◆ PROBLEM STATEMENT
For these records, count the lines containing the word "agent" and respond with the number alone.

(SOURCE DATA Opens)

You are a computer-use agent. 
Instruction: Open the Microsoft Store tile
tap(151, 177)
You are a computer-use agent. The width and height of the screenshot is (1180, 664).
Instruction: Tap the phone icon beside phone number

(SOURCE DATA Closes)

◆ WRITTEN REPLY
2